During the consulting promotion for my USA TODAY bestseller Millionaire Milestones, I had the privilege of speaking with some of them. Maybe I'll get to speak to you too as the promotion runs until June 15. Details below.
Why “Middle Class” and “Multi-Millionaire” Can Coexist
The confusion comes from how we define wealth. Most people, especially those outside the personal finance community, equate wealth with income. The more you make, the richer you are, so they say.
I have indisputable proof: a 2025 Bloomberg article written by four journalists analyzed who qualifies for free college financial aid solely based on income. Not once did they mention assets or net worth in their evaluation. That blew my mind.
These were smart journalists from elite schools—Texas, Duke, USC, and Columbia—writing for a major publication. There’s no way I, or my children, could get into any of these schools. Yet somehow, they missed a fundamental component of what truly defines wealth.
When society talks about the “middle class,” it's usually referring to income. In 2025, the median household income is around $80,000. One could define a middle-class income as anything +/- 50% of the median, or $40,000 – $120,000 in this case. For a family of three, the top of the middle class is about $188,400, inflation-adjusted. In contrast, the top 10% of earners in 2024 had to make at least $235,000 according to Pew Research.
In expensive cities like San Francisco or New York, a family of four might need $300,000–$350,000 just to feel middle class. People balk at that range, but the budget math doesn’t lie in my post. Thanks to inflation, life is only going to get more expensive over time.
Personal Finance Enthusiasts Think Mostly In Net Worth
Those of us who are passionate about financial independence don’t only define wealth by income—we prefer to define it by net worth (assets minus liabilities). Income takes effort and gets taxed heavily. But growing investments? That builds wealth quietly, consistently, and tax-efficiently.
As we age and become less eager to trade time for money, net worth becomes the more meaningful metric. Our investments are what will generate enough passive income to live free. And with enough time, discipline, and smart investing, it’s very possible to become a middle-class multi-millionaire—even without ever earning a huge salary.
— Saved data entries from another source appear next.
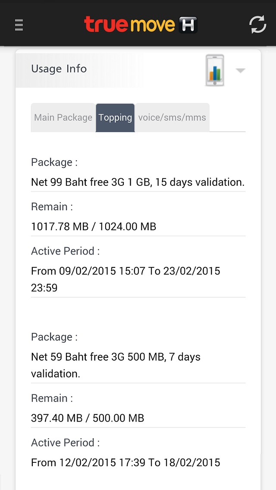
Task: Switch to the Main Package tab
Action: (63, 117)
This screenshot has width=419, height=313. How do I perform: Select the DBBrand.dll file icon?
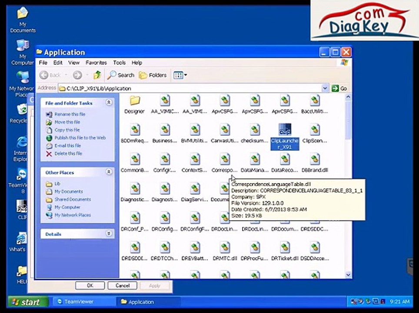pyautogui.click(x=315, y=159)
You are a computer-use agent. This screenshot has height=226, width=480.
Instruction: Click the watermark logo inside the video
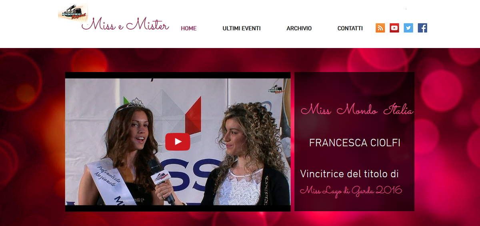(x=275, y=89)

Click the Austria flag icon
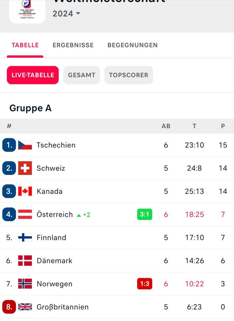coord(25,214)
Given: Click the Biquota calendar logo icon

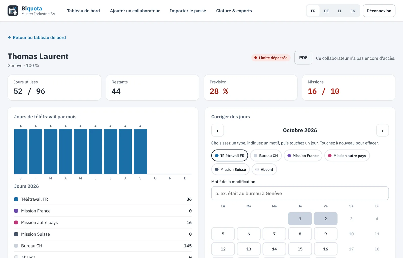Looking at the screenshot, I should pyautogui.click(x=13, y=11).
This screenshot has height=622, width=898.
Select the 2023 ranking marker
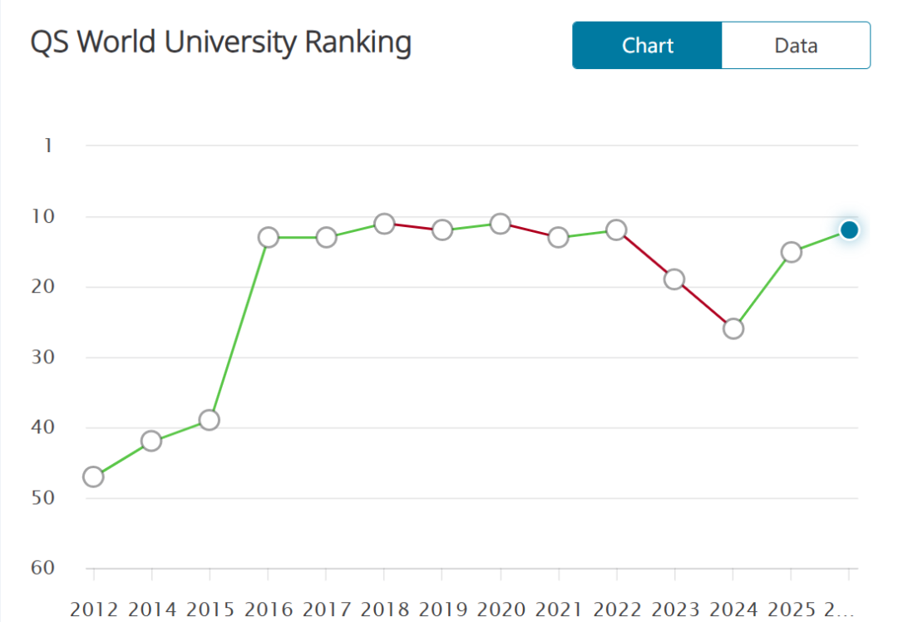pos(674,280)
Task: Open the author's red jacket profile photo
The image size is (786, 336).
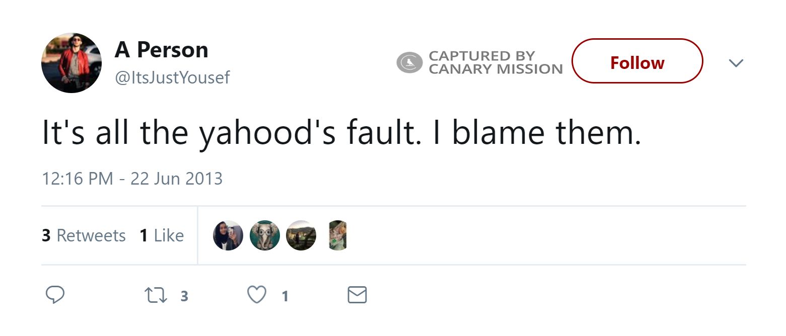Action: (72, 63)
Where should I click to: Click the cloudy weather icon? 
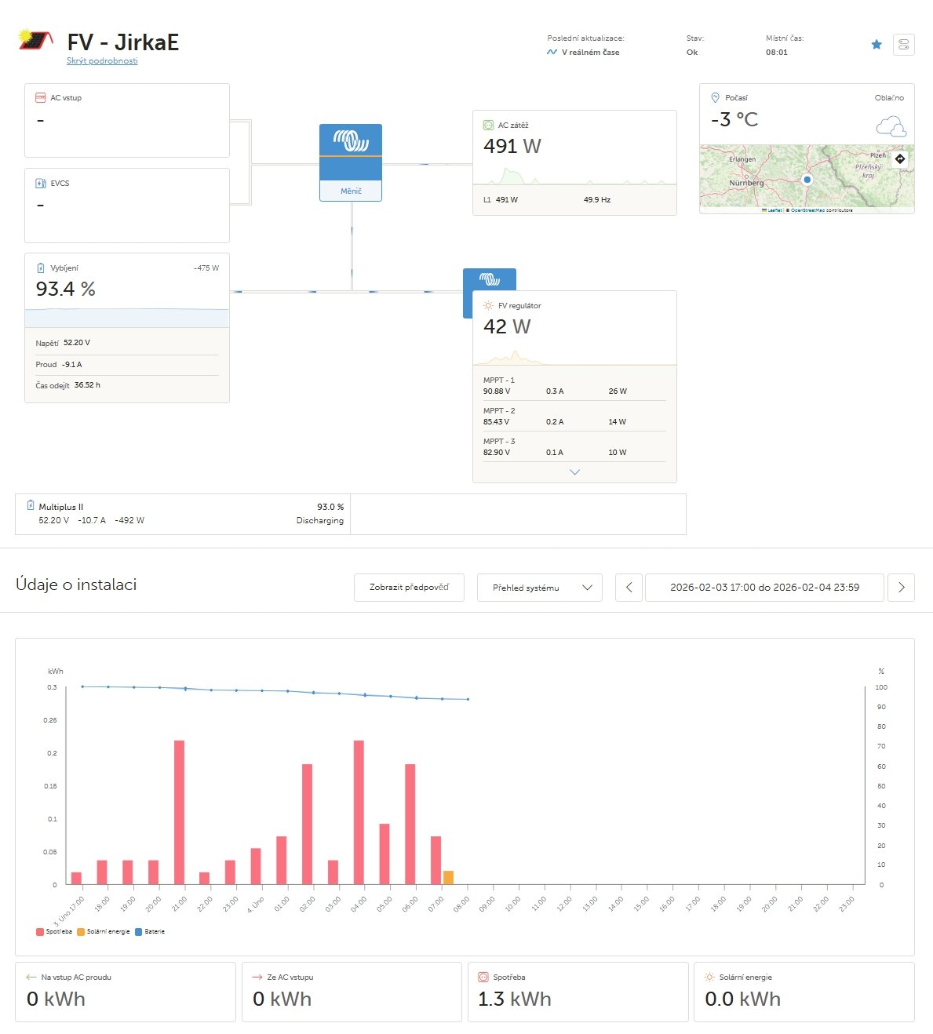(891, 126)
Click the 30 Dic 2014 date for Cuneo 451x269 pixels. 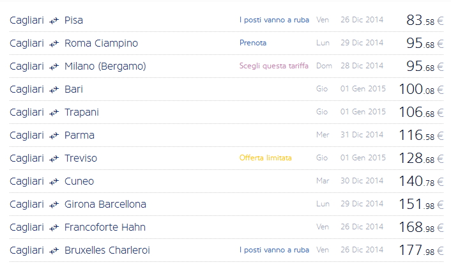(362, 181)
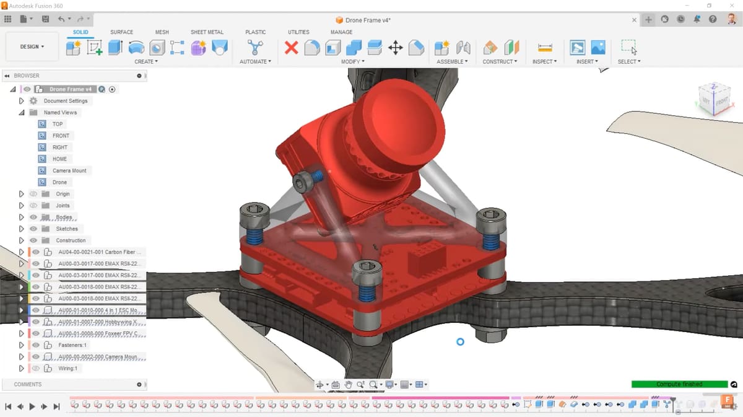Viewport: 743px width, 417px height.
Task: Click the ViewCube in the viewport corner
Action: coord(713,99)
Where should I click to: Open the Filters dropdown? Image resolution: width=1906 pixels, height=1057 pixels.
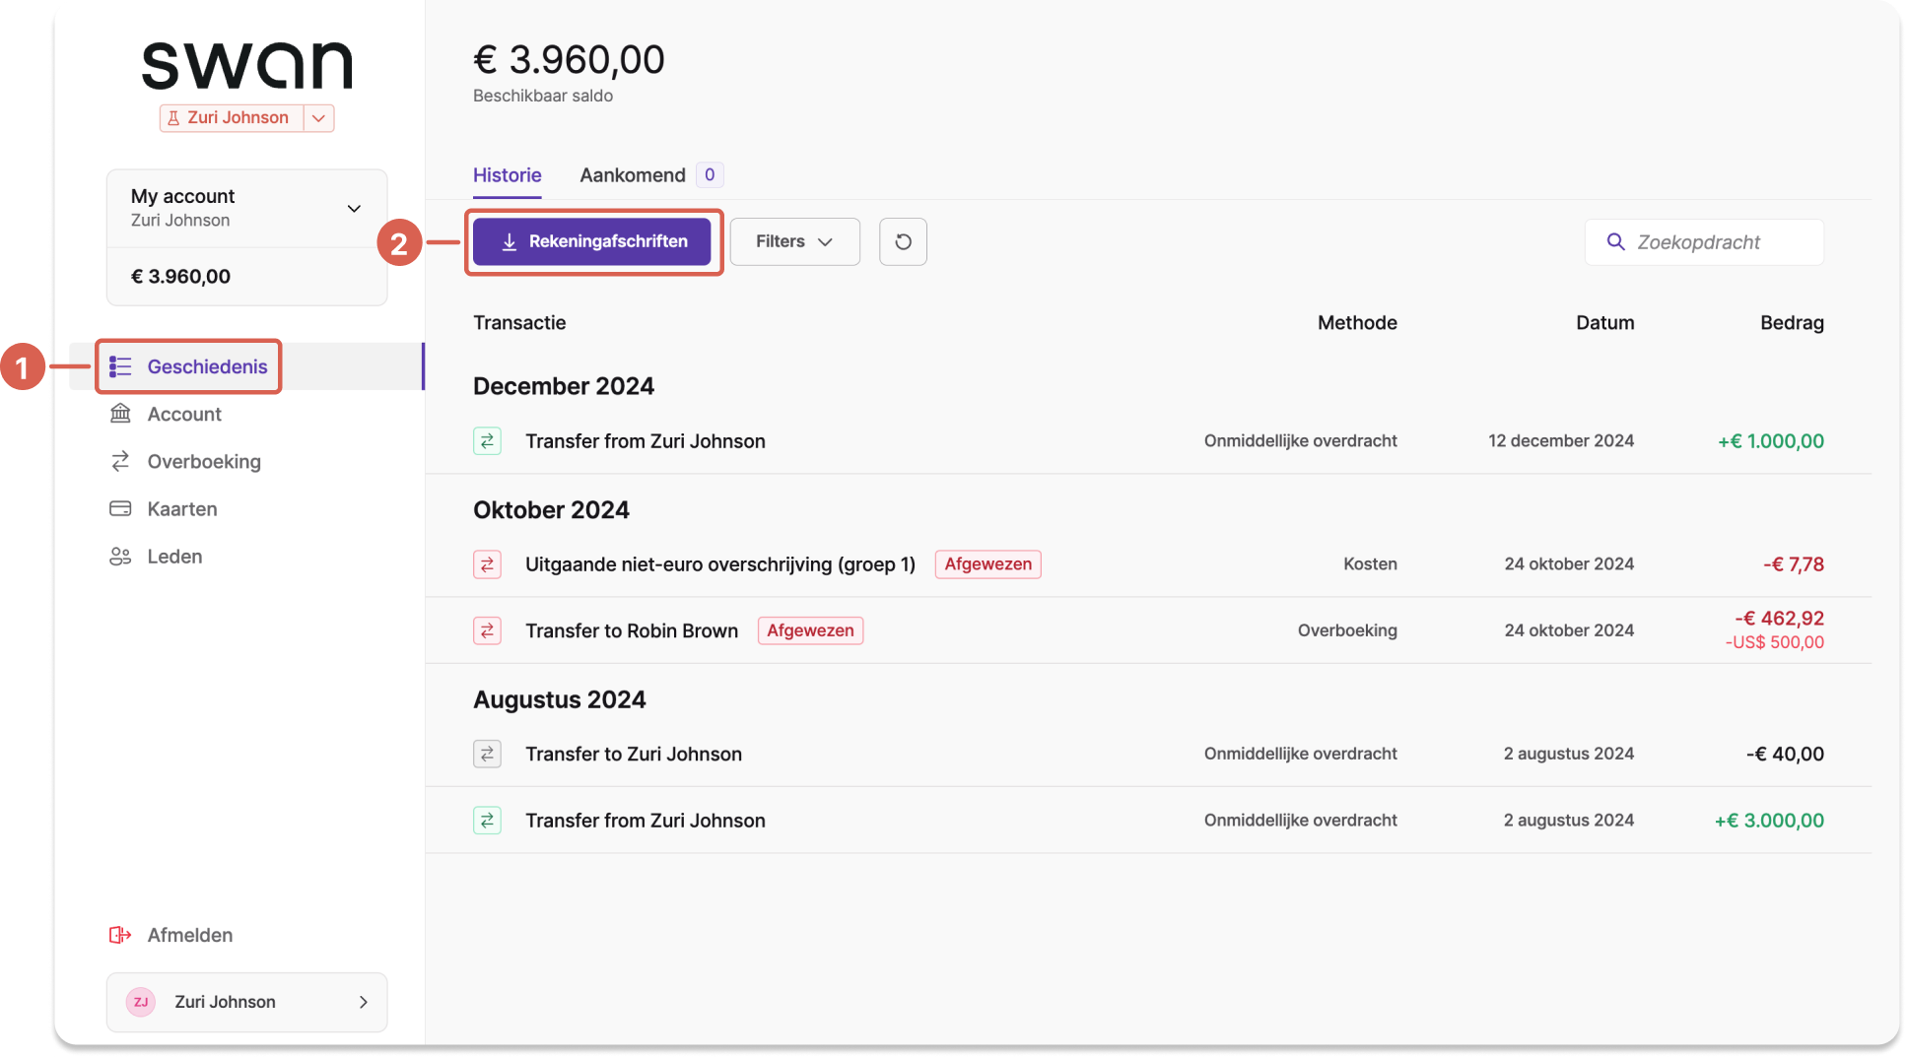[794, 241]
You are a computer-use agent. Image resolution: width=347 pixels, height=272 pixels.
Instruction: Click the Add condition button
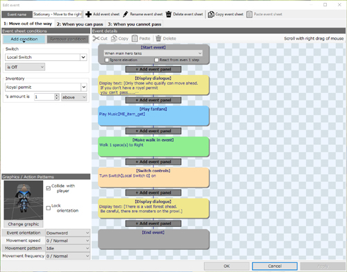click(x=24, y=39)
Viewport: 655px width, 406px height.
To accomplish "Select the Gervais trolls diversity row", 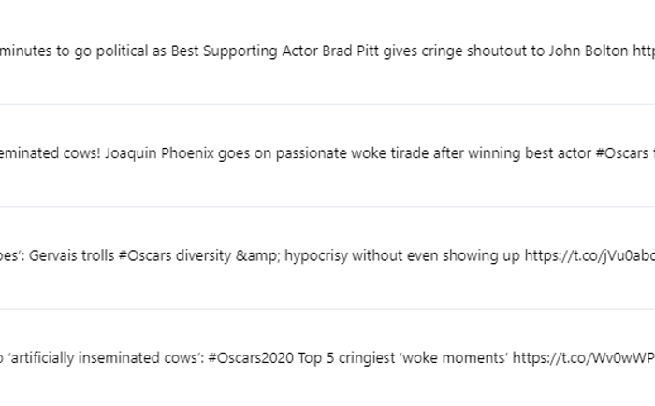I will (x=328, y=257).
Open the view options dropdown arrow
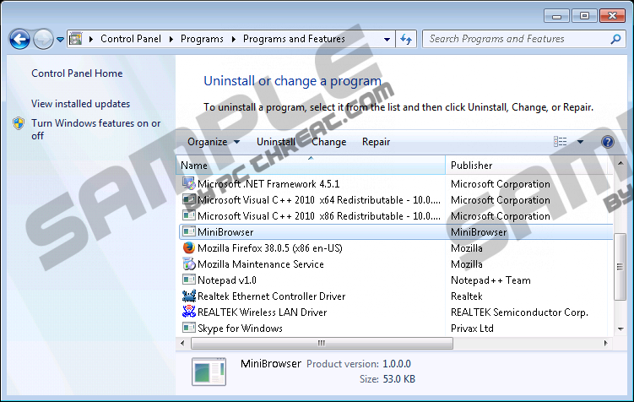Image resolution: width=634 pixels, height=402 pixels. [580, 142]
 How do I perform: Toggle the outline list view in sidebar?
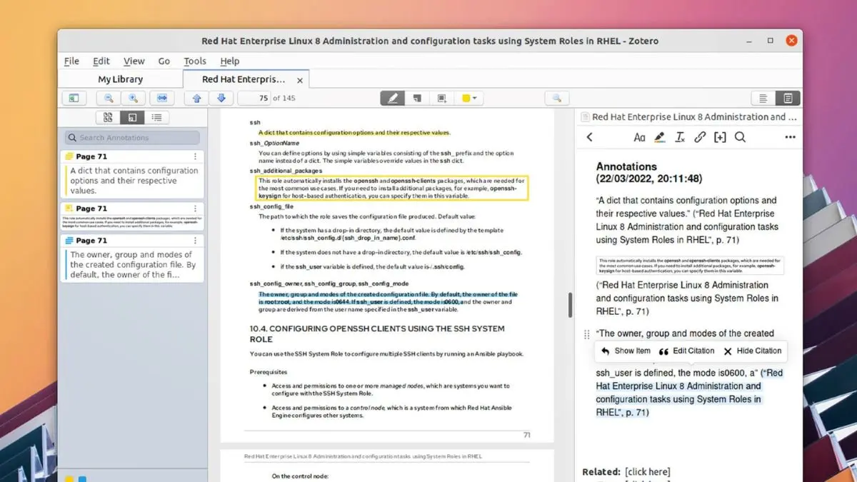pyautogui.click(x=156, y=116)
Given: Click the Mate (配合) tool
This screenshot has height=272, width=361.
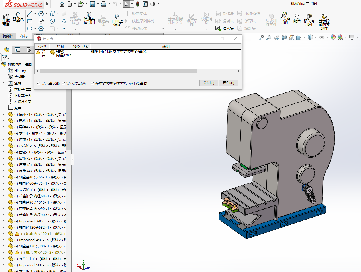Looking at the screenshot, I should point(297,18).
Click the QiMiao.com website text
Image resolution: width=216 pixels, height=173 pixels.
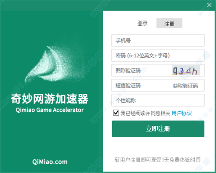(x=50, y=162)
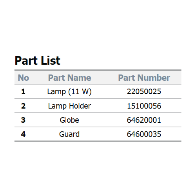Viewport: 196px width, 196px height.
Task: Click the Lamp Holder part name
Action: [69, 106]
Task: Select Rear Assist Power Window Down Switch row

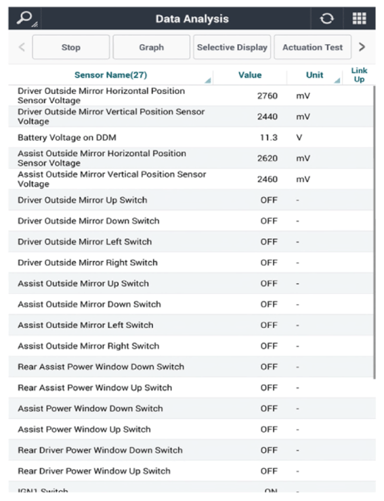Action: 191,367
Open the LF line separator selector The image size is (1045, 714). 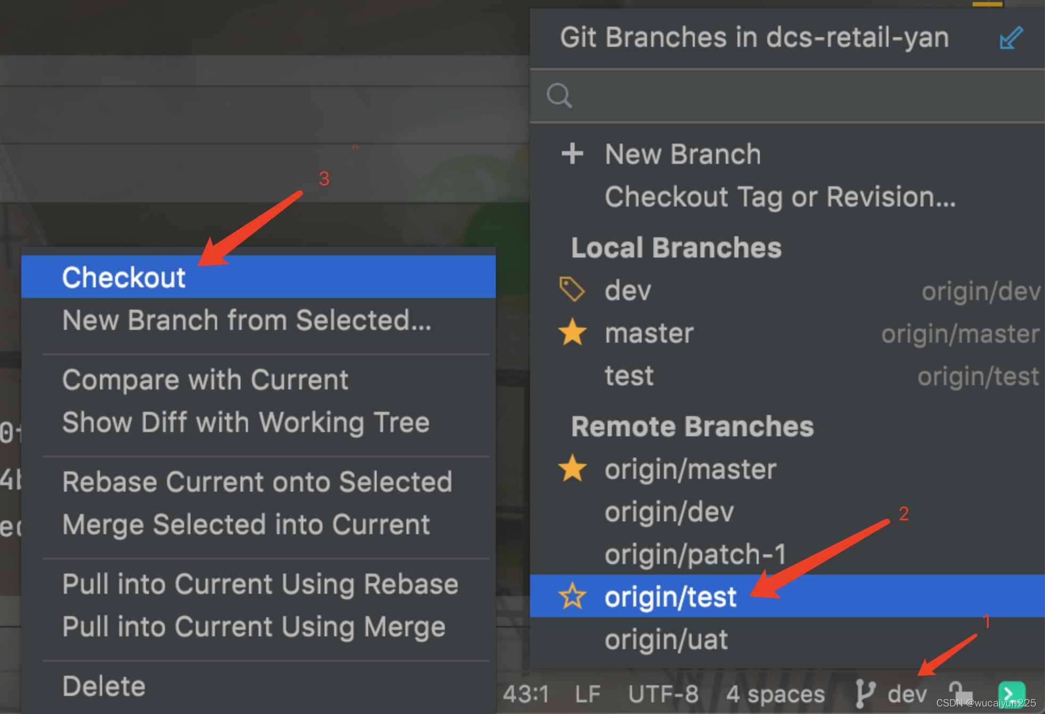pos(588,694)
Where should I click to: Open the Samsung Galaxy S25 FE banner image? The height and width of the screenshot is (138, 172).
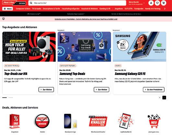tap(140, 47)
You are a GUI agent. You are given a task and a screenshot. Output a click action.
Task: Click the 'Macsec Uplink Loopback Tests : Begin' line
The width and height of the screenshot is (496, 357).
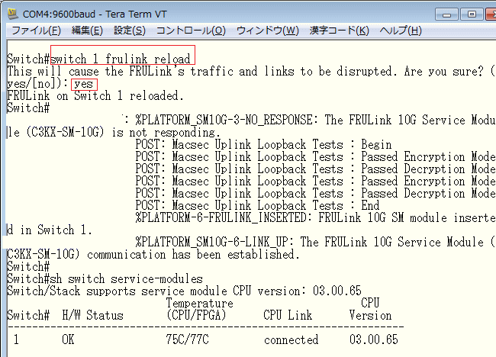click(x=263, y=145)
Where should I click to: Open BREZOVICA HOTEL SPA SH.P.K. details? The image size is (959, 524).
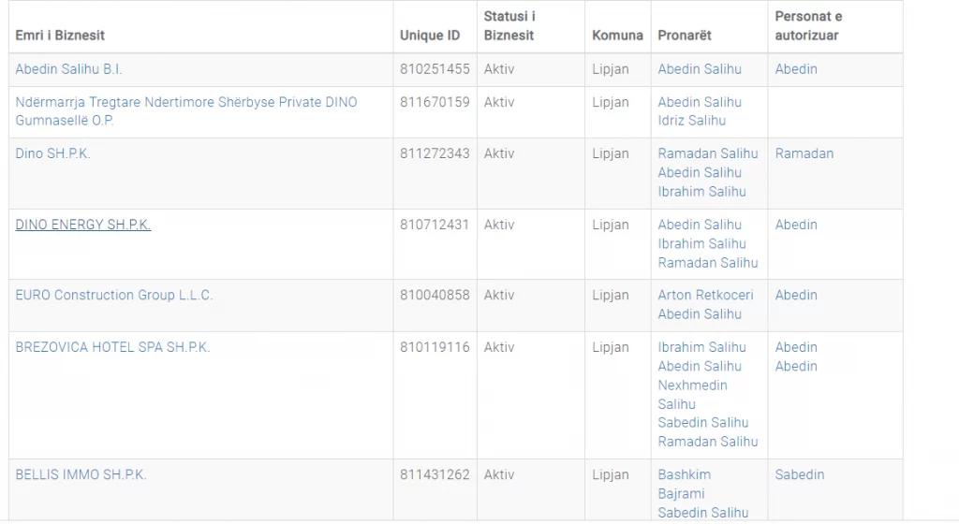pos(112,347)
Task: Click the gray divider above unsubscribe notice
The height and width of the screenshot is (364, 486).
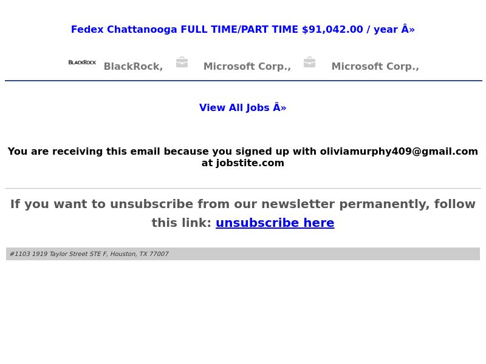Action: point(243,188)
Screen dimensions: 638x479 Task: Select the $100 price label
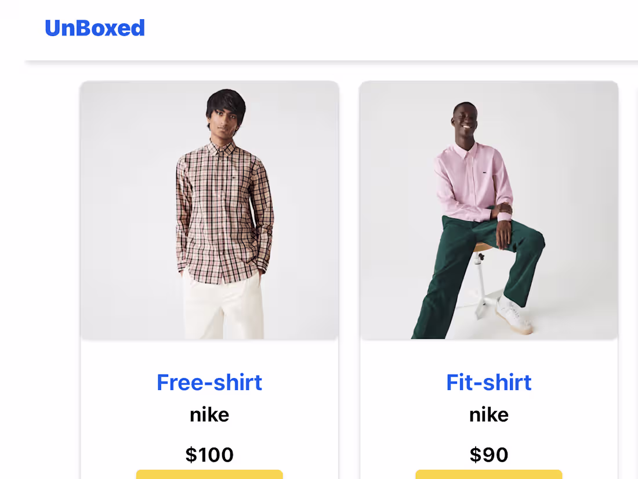pyautogui.click(x=209, y=455)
Let me share the story of one such person: Luis, a consulting client who has averaged under a $100,000 income in his 30+-year career. He enthusiastically encouraged me to share his financial profile to you to show what’s possible.
Here's his Social Security statement that shows his historical earnings.

Net Worth Composition
Despite averaging less than $100,000 a year during his career, Luis is a multi-millionaire with a net worth of around $4.8 million! That’s at least $1 million more than I expected for a man in his late 50s, just by reviewing his Social Security statement.
His family’s total assets amount to $6,090,000, offset by a $1,439,000 mortgage. He also has about $235,000 set aside for his children’s college education.
As you can see from his net worth breakdown, real estate has been his primary driver of wealth. Luis bought properties once he started earning a steady income and held onto them for decades. With real estate, much like stocks, the longer you hold, the more wealth you can generally build.
Luis’s second major wealth engine has been his disciplined contributions to his retirement accounts, especially his Roth IRA. Unlike me, Luis was eligible to contribute to a Roth for many years thanks to his middle-class income. Now, he’ll be able to withdraw from it tax-free for the rest of his life.
Ranch | $1,950,000 | 32% |
Rental Property 1 = | $1,188,300 | 20% |
Rental Property 2 = | $947,300 | 16% |
Luis' Roth IRA = | $1,386,237 | 23% |
Luis' IRA = | $257,920 | 4% |
Wife's Roth IRA = | $360,367 | 6% |
Total Assets | $6,090,124 | 100% |
The Power of Being a Middle-Class Multi-Millionaire: Total Income Is Actually Much Greater
One final variable to highlight is Luis’s total income. While his base salary as a patent examiner is $130,000, his actual income is significantly higher thanks to his additional income streams. No wonder he’s able to comfortably provide for six children—his total income is closer to $365,000.
Yearly Income: | % | |
US Patent & Trademark Office = | $130,000 | 36% |
USMC Retirement = | $71,700 | 20% |
VA Disability (tax free) = | $37,200 | 10% |
Rental 1 = | $64,800 | 18% |
Rental 2 = | $40,200 | 11% |
Cell tower lease payment = | $10,800 | 3% |
Ranch income (variable) = | $10,000 | 3% |
Total Income = | $364,700 | 100% |
In addition to his day job, Luis earns substantial rental income from his properties, cell tower income from his farm, a pension from the United States Marine Corps, and VA disability benefits. An impressive 65% of Luis's total income comes from passive income, which is taxed more efficiently. Incredible.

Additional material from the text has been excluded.